* Task objective: Reproduce the records word for word, from the start through the line containing "tap(310, 629)".

====== Available records

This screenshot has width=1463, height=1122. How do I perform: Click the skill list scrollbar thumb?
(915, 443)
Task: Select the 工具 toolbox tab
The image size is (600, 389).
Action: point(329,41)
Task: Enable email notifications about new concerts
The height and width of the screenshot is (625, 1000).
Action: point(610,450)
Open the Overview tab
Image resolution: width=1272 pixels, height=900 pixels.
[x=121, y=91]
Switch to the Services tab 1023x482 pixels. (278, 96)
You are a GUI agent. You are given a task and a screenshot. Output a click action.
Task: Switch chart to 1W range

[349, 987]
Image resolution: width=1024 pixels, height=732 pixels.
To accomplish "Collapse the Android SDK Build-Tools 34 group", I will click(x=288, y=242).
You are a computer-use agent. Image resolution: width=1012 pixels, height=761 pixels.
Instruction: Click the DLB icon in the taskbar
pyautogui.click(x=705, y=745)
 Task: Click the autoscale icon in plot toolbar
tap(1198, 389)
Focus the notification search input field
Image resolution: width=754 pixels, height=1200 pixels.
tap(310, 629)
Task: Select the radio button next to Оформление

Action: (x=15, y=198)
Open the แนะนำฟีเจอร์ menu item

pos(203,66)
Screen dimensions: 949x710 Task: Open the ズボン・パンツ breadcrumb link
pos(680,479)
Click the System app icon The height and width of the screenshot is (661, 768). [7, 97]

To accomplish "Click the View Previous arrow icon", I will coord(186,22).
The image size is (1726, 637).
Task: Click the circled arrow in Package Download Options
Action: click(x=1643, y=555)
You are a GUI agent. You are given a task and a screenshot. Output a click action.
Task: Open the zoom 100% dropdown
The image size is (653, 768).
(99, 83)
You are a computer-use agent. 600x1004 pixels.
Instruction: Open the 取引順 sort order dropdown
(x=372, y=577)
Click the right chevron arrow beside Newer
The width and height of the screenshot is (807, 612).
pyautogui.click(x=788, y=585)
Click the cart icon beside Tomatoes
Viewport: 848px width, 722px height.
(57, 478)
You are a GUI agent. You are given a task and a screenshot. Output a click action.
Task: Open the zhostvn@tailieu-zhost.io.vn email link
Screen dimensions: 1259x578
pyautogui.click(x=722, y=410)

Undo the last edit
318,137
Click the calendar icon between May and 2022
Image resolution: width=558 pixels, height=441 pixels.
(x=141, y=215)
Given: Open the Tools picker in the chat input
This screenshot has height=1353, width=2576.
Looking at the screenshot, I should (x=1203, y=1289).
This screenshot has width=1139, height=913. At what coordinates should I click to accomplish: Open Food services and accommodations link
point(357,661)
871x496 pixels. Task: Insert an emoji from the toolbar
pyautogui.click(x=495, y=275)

============

* Task response:
This screenshot has width=1463, height=1122. How do I perform: Click the skill list scrollbar thumb?
(915, 443)
Task: Select the 工具 toolbox tab
The image size is (600, 389).
Action: point(329,41)
Task: Enable email notifications about new concerts
The height and width of the screenshot is (625, 1000).
Action: point(610,450)
Open the Overview tab
Image resolution: width=1272 pixels, height=900 pixels.
[x=121, y=91]
Switch to the Services tab 1023x482 pixels. (278, 96)
You are a GUI agent. You are given a task and a screenshot. Output a click action.
Task: Switch chart to 1W range

[349, 987]
Image resolution: width=1024 pixels, height=732 pixels.
To accomplish "Collapse the Android SDK Build-Tools 34 group", I will click(x=288, y=242).
You are a computer-use agent. Image resolution: width=1012 pixels, height=761 pixels.
Instruction: Click the DLB icon in the taskbar
pyautogui.click(x=705, y=745)
 Task: Click the autoscale icon in plot toolbar
tap(1198, 389)
Focus the notification search input field
Image resolution: width=754 pixels, height=1200 pixels.
tap(310, 629)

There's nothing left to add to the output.